Dataset rows =>
──────────────────────────────

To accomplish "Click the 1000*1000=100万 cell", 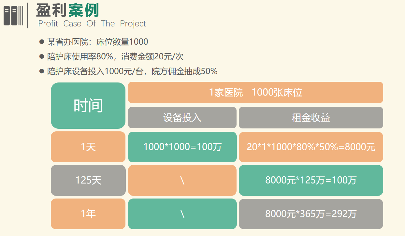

──────────────────────────────

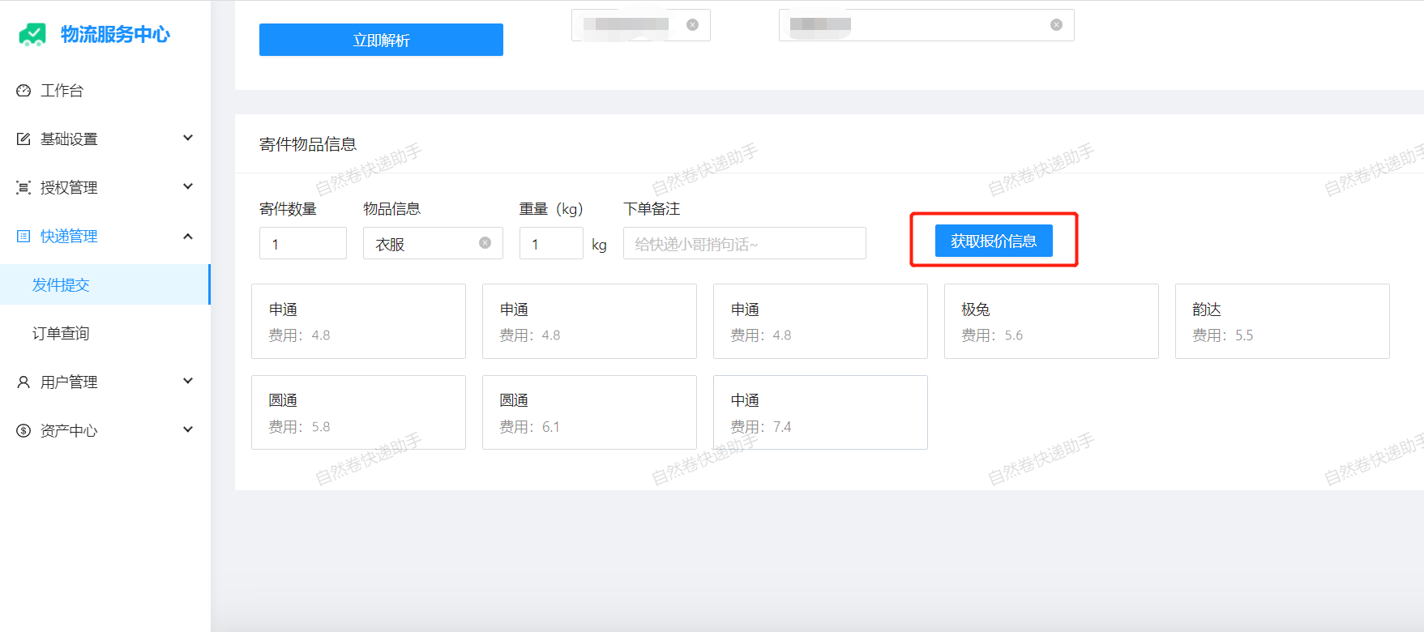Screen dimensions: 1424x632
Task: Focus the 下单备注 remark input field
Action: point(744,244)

──────────────────────────────

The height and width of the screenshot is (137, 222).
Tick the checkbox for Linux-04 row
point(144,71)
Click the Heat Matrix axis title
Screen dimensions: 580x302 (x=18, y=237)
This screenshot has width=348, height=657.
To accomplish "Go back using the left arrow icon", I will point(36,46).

──────────────────────────────

Copy the records word for word, starting at the line that contains "This screenshot has width=348, height=657." and ending at the line that contains "I will point(36,46).".

Task answer =>
This screenshot has width=348, height=657.
To accomplish "Go back using the left arrow icon", I will point(36,46).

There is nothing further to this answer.